Una administración de elites. Si por un lado ataca las relaciones políticas, económicas y mediáticas que caracterizan los intercambios entre países desde la primera mitad del siglo XX, por el otro crea una administración de elites. En efecto, a lo largo de diciembre, Trump eligió secretario de Comercio a Wilbur Ross (relacionado con la familia hebrea de banqueros Rothschild), secretario de Estado a Rex Tillerson (presidente ejecutivo de la petrolera «Exxon Mobil»), director del Consejo Económico Nacional a Gary Cohn (presidente de «Goldman Sachs»), jefe de la Comisión de Nacional del Mercado de Valores al abogado Jay Clayton («Goldman Sachs»)… Como era de esperar, se dice que les nombró en premio de sus méritos y valía, pero estos —y otros que se irán conociendo— están vinculados, de alguna manera, a unas reducidas elites privilegiadas, lo que proporciona al observador la profunda impresión de encontrarse con favores ideales o materiales a esas elites, difíciles de explicar en un candidato del que se dice poco relacionado con los medios políticos y económicos habituales.
Prospectiva.
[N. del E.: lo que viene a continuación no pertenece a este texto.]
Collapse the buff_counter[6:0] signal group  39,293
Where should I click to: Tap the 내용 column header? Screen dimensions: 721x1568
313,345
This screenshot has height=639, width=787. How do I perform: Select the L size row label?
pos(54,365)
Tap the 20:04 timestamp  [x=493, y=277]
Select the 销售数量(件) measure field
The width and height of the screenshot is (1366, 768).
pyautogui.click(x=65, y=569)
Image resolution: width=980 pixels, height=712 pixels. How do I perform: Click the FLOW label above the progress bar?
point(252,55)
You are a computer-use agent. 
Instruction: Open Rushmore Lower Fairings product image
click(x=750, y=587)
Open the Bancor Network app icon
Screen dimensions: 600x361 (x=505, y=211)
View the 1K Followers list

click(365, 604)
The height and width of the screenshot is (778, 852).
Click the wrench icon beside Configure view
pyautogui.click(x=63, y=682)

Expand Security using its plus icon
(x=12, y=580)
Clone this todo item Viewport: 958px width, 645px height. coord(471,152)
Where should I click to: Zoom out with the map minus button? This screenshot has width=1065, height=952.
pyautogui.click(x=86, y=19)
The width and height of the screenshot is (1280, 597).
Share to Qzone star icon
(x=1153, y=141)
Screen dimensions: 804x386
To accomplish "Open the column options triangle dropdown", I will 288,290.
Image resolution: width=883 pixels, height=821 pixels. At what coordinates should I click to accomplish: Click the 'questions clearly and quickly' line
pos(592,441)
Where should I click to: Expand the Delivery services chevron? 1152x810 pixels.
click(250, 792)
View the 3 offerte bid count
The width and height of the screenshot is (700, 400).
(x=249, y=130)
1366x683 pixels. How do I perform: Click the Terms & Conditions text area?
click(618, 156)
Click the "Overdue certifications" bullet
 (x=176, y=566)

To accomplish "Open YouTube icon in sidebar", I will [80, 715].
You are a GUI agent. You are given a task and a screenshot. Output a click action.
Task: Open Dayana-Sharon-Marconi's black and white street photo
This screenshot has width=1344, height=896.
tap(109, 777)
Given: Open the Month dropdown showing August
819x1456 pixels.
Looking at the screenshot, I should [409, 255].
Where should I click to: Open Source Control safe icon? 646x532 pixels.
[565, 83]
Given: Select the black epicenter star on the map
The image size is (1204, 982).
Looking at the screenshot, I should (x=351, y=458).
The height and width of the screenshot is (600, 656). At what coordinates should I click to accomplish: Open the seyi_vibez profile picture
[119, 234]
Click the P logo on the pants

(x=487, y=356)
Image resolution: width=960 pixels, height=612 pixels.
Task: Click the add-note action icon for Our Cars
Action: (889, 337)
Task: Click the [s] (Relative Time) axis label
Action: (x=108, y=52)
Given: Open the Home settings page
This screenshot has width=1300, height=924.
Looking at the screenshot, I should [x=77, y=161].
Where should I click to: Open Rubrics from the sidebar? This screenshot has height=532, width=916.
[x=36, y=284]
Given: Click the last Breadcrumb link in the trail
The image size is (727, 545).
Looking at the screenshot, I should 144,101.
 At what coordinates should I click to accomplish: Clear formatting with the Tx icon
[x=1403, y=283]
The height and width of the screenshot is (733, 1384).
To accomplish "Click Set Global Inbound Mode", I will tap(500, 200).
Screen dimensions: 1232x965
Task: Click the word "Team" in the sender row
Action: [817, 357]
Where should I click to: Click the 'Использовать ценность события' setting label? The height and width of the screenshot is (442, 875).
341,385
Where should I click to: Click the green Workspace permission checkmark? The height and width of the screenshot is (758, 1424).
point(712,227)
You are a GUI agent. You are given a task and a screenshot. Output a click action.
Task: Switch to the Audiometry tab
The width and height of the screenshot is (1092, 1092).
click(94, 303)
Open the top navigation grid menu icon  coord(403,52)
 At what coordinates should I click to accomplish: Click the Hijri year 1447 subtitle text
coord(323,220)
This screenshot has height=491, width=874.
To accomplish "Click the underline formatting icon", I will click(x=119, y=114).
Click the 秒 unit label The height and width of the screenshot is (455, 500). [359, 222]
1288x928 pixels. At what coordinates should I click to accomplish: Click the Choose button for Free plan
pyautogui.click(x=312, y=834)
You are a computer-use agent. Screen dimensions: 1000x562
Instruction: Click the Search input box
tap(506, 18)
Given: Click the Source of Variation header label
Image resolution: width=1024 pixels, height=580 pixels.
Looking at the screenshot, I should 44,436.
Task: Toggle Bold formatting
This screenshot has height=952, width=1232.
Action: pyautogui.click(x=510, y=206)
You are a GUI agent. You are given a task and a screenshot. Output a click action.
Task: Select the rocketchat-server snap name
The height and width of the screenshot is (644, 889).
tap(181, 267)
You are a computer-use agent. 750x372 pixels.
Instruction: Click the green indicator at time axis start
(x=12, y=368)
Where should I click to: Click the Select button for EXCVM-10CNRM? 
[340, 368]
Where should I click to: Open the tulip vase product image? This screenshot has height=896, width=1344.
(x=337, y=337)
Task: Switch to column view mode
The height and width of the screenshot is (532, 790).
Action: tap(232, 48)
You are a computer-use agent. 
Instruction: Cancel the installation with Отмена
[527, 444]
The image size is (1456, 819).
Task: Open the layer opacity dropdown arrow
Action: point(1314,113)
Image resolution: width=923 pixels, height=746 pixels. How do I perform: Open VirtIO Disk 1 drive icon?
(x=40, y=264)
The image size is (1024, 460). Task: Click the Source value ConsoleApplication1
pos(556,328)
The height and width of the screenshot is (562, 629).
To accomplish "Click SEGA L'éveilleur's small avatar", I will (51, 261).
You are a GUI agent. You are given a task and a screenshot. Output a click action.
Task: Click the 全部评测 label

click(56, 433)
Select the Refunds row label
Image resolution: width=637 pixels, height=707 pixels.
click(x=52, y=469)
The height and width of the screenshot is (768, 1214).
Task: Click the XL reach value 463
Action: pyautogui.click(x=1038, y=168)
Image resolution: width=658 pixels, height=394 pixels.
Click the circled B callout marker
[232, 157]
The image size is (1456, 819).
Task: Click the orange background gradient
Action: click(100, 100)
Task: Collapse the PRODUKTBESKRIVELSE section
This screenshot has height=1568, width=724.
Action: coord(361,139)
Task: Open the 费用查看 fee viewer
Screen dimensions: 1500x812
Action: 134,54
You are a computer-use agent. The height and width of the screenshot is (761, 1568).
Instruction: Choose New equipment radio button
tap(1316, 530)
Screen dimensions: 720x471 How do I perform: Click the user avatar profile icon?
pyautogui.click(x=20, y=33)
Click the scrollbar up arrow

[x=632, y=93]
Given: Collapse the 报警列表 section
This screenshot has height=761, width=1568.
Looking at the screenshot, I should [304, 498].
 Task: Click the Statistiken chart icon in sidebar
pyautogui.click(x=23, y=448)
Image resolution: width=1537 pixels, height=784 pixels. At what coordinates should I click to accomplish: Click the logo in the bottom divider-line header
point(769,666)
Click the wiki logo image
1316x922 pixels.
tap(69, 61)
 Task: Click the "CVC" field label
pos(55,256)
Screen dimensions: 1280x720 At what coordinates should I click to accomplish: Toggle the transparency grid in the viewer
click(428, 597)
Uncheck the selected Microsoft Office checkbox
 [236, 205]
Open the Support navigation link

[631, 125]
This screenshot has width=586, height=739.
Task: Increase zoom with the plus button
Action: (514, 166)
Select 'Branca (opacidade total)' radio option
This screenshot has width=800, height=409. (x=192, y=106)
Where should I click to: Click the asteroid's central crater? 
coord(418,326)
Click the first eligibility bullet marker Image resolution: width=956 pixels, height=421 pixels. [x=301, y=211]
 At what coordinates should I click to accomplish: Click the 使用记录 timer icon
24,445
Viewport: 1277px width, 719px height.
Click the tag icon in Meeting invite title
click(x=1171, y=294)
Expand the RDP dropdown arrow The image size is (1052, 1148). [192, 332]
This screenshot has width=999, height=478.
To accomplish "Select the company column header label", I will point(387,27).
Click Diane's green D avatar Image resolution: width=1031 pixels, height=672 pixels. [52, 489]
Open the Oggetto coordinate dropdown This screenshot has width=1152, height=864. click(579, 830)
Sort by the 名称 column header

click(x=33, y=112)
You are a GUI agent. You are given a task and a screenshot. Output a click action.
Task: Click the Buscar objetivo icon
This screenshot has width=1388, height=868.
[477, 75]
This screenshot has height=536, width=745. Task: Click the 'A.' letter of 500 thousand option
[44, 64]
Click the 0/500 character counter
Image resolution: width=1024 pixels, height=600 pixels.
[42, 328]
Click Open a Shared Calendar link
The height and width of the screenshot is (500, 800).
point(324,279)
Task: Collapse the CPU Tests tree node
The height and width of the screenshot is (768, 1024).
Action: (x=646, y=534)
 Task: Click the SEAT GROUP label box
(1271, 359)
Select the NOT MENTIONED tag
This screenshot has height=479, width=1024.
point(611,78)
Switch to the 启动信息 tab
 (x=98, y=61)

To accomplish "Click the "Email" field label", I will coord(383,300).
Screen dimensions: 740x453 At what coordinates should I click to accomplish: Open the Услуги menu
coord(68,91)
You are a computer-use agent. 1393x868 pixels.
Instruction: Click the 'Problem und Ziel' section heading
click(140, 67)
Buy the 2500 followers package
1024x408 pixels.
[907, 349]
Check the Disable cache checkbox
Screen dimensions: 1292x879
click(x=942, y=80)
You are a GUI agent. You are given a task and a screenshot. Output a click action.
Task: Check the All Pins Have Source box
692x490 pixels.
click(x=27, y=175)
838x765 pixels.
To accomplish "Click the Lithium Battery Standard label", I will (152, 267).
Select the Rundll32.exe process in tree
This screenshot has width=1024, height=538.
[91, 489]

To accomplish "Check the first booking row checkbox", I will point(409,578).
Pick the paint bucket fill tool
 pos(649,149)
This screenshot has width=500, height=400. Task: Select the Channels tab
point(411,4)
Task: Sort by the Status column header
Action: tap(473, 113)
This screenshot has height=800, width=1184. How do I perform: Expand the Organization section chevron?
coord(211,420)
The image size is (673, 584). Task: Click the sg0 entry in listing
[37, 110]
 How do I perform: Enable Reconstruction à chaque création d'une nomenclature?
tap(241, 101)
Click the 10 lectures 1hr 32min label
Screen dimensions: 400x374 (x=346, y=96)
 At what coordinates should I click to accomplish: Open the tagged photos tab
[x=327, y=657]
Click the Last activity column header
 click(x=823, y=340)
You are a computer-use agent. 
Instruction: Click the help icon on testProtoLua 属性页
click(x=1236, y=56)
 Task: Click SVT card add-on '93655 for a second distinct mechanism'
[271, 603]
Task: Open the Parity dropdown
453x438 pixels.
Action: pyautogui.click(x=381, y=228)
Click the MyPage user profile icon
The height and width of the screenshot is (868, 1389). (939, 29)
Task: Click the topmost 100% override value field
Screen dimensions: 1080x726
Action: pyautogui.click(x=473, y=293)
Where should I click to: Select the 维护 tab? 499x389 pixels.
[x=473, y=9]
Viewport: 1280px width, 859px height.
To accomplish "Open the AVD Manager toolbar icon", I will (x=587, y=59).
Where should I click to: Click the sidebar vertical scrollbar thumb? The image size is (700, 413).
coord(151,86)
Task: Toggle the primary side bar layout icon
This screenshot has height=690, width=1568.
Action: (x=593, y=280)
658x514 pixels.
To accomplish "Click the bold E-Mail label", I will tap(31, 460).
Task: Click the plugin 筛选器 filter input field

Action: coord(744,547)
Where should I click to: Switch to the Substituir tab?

Lo que respecto a la evolución política de Estados Unidos supongan los nuevos pasos dados por el gobierno de Trump es todavía imprevisible, pero en el orden económico interior quiere liberar al estado de sus obligaciones sociales hacia los estratos más débiles de la población, y en lo que se refiere a la política exterior, afirma enfáticamente «primero Estados Unidos» («America first»), el mismo principio de intransigencia que definió los mandatos anteriores, republicanos o demócratas, porque todos acaban asumiendo una misma opción: la hegemonía universal estadounidense, sostenida por un fuerte ejército que recibe cuanto armamento precisa, y la defensa de los especiales privilegios de oligarquías ya establecidas, que son las que gobiernan política y económicamente (véase «Trump y Hillary: ¿campaña electoral o comedia?»).